The other photograph I’ll discuss is one from September 2025, yet to be titled. I’m still getting to know the picture, but what’s exciting to me is that it’s unlike any photograph I’ve made. It was directly influenced by my writing and filmmaking practices, in which I’ve been getting physically and emotionally closer to my subjects. Intimacy is an emergent theme—a deep sense of knowing through vulnerability and courage. The picture references the three worlds that occupy my thoughts—the internal, the spiritual, and the physical. It’s part of my body of work in progress in Amagansett, and I made it right after I returned from my residency in Hawaii. I “found” the image by panning my view camera like I did the video camera. The formal and technical precision that I addressed in a prior question receded in favor of abandon.
TWT: What brings you the most joy when people see your work, and why?

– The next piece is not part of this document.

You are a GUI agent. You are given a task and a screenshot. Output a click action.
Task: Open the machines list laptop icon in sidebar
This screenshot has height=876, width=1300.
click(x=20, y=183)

JL: I really appreciate this question. I feel gratified when my work allows viewers to feel something, to make associations and connections, or to think about something for the first time. The poet David Whyte has spoken of his friendship with the late poet and philosopher John O’Donohue, and how their conversations would inevitably lead to new thoughts, ideas, or insights. That is also what I enjoy—and hope for—when sharing my work—the discovery of something new.

TWT: How has your work evolved over time? What are your goals for the future?
JL: I’ve already spoken to some degree about the evolution of my work. It has evolved as I have evolved. I am deeply committed to both endeavors. I’ll add for emphasis that my primary interest right now in my photographic work is portraiture and in how intimate, vulnerable, honest conversations with my subjects—people I care about—inform, even transform the portrait and, subsequently, the relationship through the collaborative experience. The closer I am to myself—the more I know myself—the closer I can be to others, and—if they are willing and able—together we can make a portrait that conveys the electric energy of intimacy, humility, vulnerability.
This year, I will be focusing on my work in Amagansett, my writing, and finishing the films from Hawaii. Some of my goals for the immediate future are to publish my erasure of Roland Barthes’ Mourning Diaries with my afterward—a fragmented essay—and some of my photographs that “erased” the pictures in his book. I would also like to publish a book of my recent cyanotypes, Endless Forms Most Beautiful, and when the work in Amagansett is finished, I would like to publish that, too.
My most important goal, however, is to keep learning and growing as an artist, evolving as a human being, teaching and mentoring other artists, making my work across all disciplines, and enjoying the process.
TWT: What equipment and/or tips would you recommend for anyone planning to photograph in nature?
JL: Leave your camera at home. Experience nature in an unmediated way. Practice paying attention. Engage your senses–all of them. Pause and look at something for a long time. Read anything by the poet Mary Oliver.
TWT: What advice would you give to aspiring photographers?
JL: I would point to this piece I recently wrote for FlakPhoto, “How to Make a Good Photograph,” and to the importance of cultivating gratitude and humility.